The Turkish president's visit with US President George W. Bush yesterday is seen as a major sign of sharply improved relations between the NATO allies after five years of acrimony over the Iraq war and US policy on Turkey's fight against Kurdish rebels.

President Abdullah Gul's visit follows a visit by Turkish Prime Minister Recep Tayyip Erdogan two months ago that resulted in a commitment by Bush to share intelligence on rebels from the Kurdistan Workers' Party, or PKK, and not to object to Turkish airstrikes against the Kurdish guerrillas' installations in northern Iraq.

The two sides have even established a coordination center in Ankara so Turks, Iraqis and Americans can share information. The first Turkish airstrike - on December 16 - used intelligence shared by Washington. Two days later, a small Turkish ground force invaded Iraqi Kurdistan to flush out Turkish Kurds sheltering there. Washington tacitly approved.

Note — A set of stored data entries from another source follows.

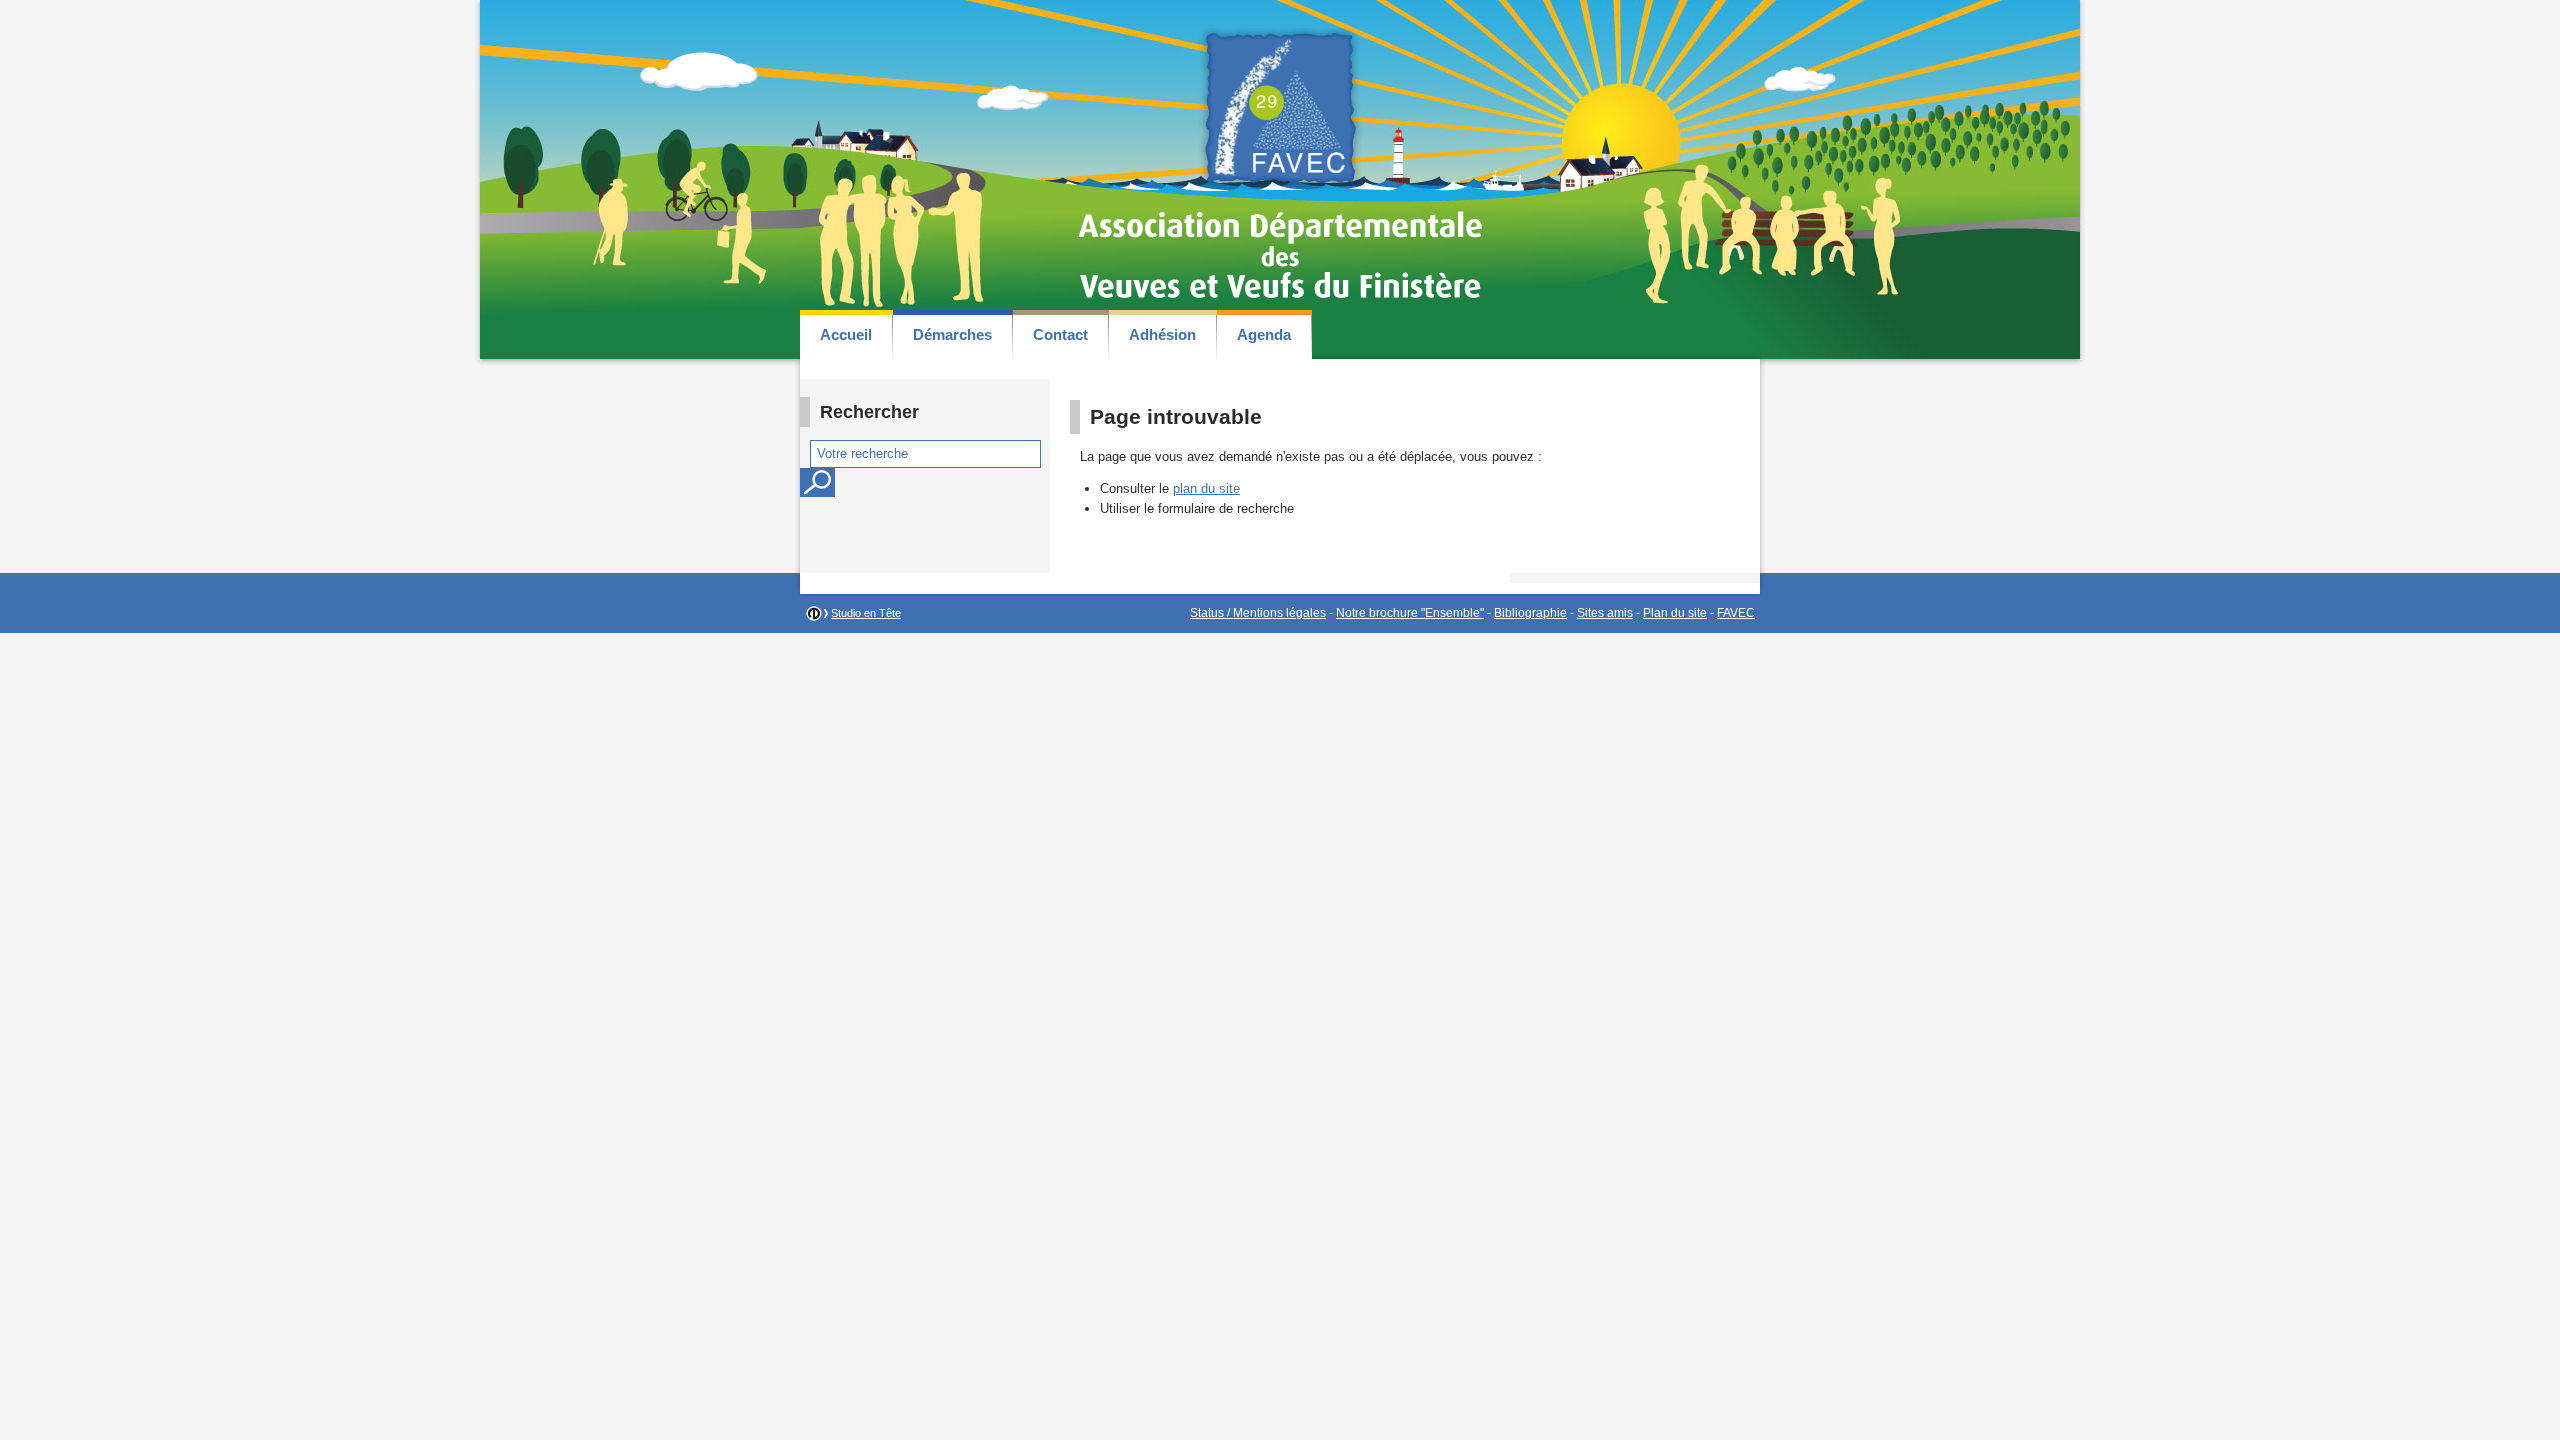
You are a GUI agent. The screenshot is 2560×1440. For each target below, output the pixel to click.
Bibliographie (1530, 613)
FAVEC (1736, 613)
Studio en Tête (866, 613)
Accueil (846, 334)
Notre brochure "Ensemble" (1410, 613)
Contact (1060, 334)
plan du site (1206, 488)
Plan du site (1675, 613)
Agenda (1264, 334)
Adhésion (1162, 334)
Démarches (952, 334)
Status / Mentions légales (1258, 613)
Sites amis (1605, 613)
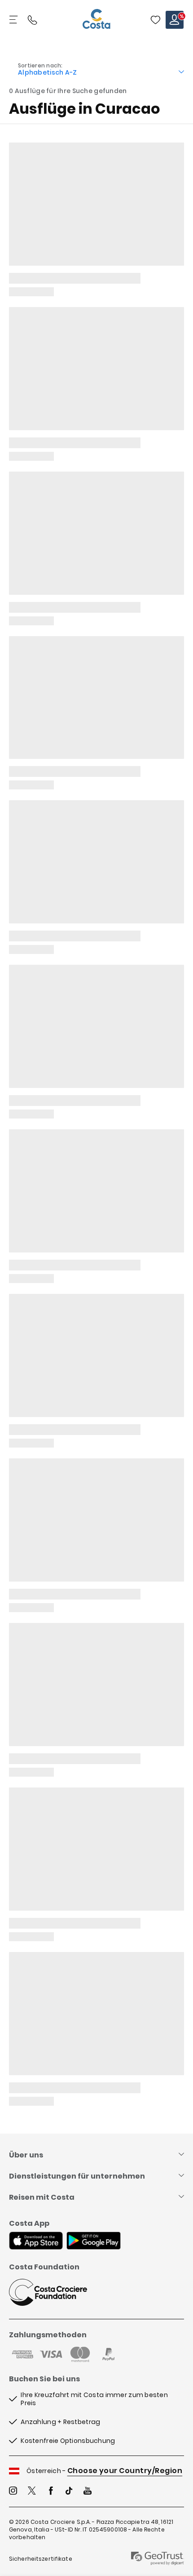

The PKK has been fighting for two decades for a Kurdish homeland in eastern Turkey.

Speaking about Turkish-US relations with Turkish reporters last month, Gul said, "Things are going well at the moment. Intelligence is being shared. Now there is a cooperation befitting our alliance. Both of us are satisfied. This is how it should be. We could have come to this point earlier."

The Turkish daily Sabah called it a "new era" in relations with the US, and the Hurriyet newspaper quoted Gul as saying that if the US helps Turkey eradicate the Kurdish rebel threat, Ankara will increase its help in Iraq tenfold.

In the months leading to Erdogan's November 5 White House appearance, however, US-Turkish relations were at their lowest point in many years. Neither side was blameless.

In 2003, during the buildup to the Iraq war, the Turkish parliament rejected US requests to send troops into Iraq through Turkish territory. And a poll last summer showed just 9 percent of Turks saw the US favorably.

The US Congress did its share to poison the atmosphere. Despite pleas from the Bush administration and personal appeals from Gul, then foreign minister, and other prominent Turks, the Foreign Affairs Committee of the US House of Representatives passed a nonbinding resolution last year that described as genocide the World War I-era deaths of Armenians during the final years of the Ottoman Empire. Turkey reacted by withdrawing its ambassador from Washington.

Despite the greatly improved situation since the Erdogan-Bush meeting, the situation remains touchy.

"Certainly there is far greater satisfaction in Turkey than there was as late as three months ago," John Sitilides, chairman of the Southeast Europe Project at the Woodrow Wilson International Center for Scholars, said on Monday. "It's all related to the PKK. Now the US is seen not as an entity that is holding the Turkish military back but is working with Turkey."

Still, Sitilides said, Turkey could "respond recklessly" to perceived US mistreatment with grievous results. "There are 150,000 US troops on the ground in Iraq whose well-being would be jeopardized if Turkey decided on an action such as closing off access to the flow of war supplies."